En la reflexión sobre el miedo y la fe, ¿a qué invita hoy la Iglesia según la primera oración?

> [Fragmento del documento]
%%
Hoy la Iglesia nos invita a reflexionar sobre los miedos que nos impiden avanzar. Nos invita a pararnos a pensar cuántas veces, cómo y cuándo entregamos a Jesús, traicionamos a Jesús.

El miedo forma parte de la condición humana, y nos hace actuar como no querríamos. El miedo nos paraliza, nos hace dejar de ser nosotros mismos, pues, uno puede tener convicciones fuertes y profundas, pero llega un momento en el que se encuentra acorralado, acusado, coaccionado… y el miedo puede llegar a traicionar esas convicciones fuertes y profundas.

También, cuando tenemos que dar testimonio de nuestra fe, podemos sentirnos amenazados por el miedo al ridículo, por la vergüenza, por el miedo al qué dirán, por el miedo a ser señalado con el dedo… y en esos momentos, si bien no negamos, el miedo puede hacer que callemos, que no profesemos públicamente nuestras convicciones, nuestra fe.

En estas circunstancias Jesús nos dice: sed valientes, no tengáis miedo, porque yo os ayudo; mi gracia, mi fuerza, mi amistad está a vuestro lado siempre.

Si no superamos nuestros miedos no podremos vivir plenamente, y una forma de poder vivir plenamente nuestra vida es parándonos a ver qué actitudes y situaciones nos bloquean y nos paralizan.

Mirar a Dios cara a cara, ponernos en sus manos, pedirle que nos ilumine, que nos haga ver nuestra discapacidad, y pedirle valor para cambiar lo que haya que cambiar, eso es lo que en estos momentos podemos y debemos hacer para superar nuestros miedos.

Señor, en este día haz que todo en mí sea nuevo: nuevas esperanzas, nuevas ganas de vivir, nuevas ilusiones, nuevos deseos… y que esto me acerque un poco más a ti. Abre mis ojos, mis labios y mi corazón para poder acoger tu Palabra, y que ésta sea alimento para mi alma y para mi vida.
%%
> [Datos proporcionados]
%%
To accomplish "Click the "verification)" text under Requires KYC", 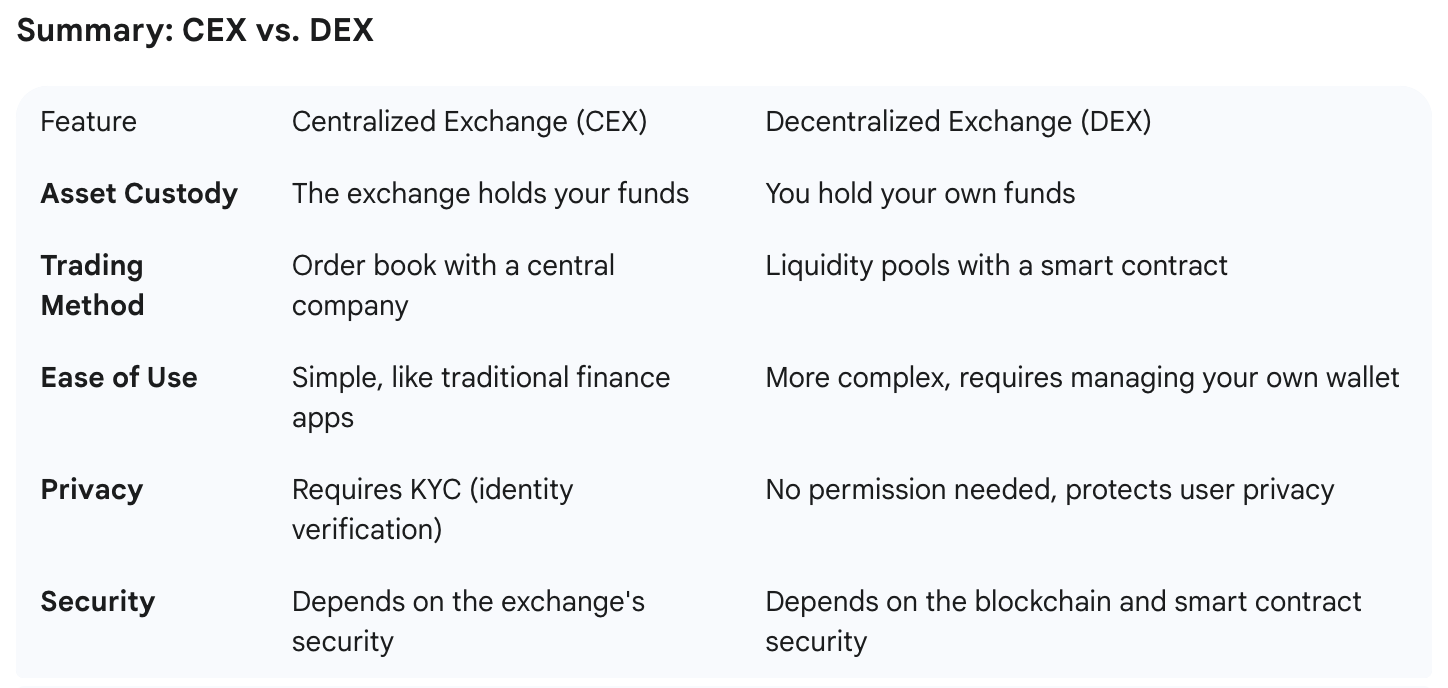I will [x=366, y=529].
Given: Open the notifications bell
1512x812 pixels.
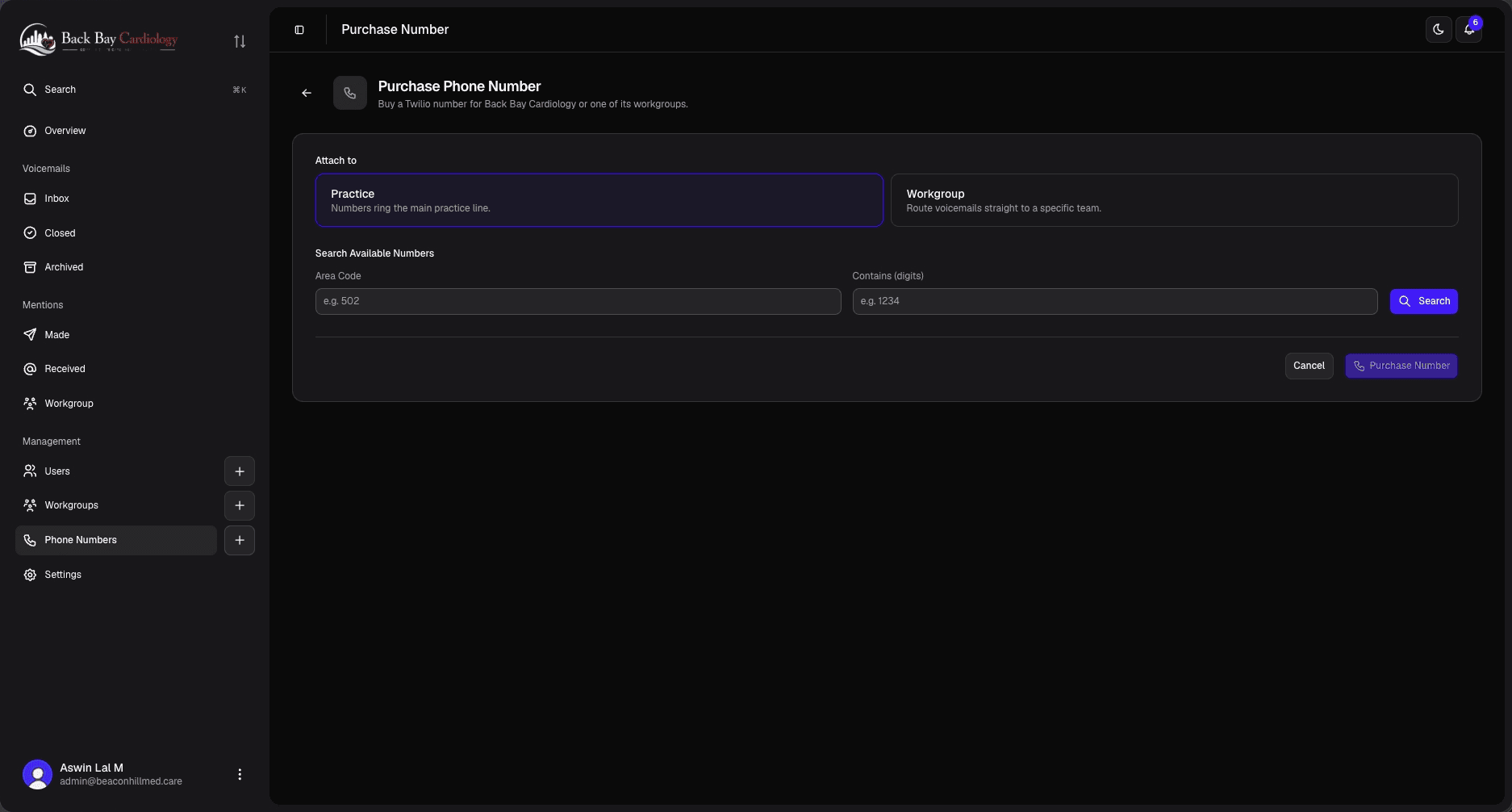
%%
> [Respuesta del ejercicio]
A reflexionar sobre los miedos que nos impiden avanzar.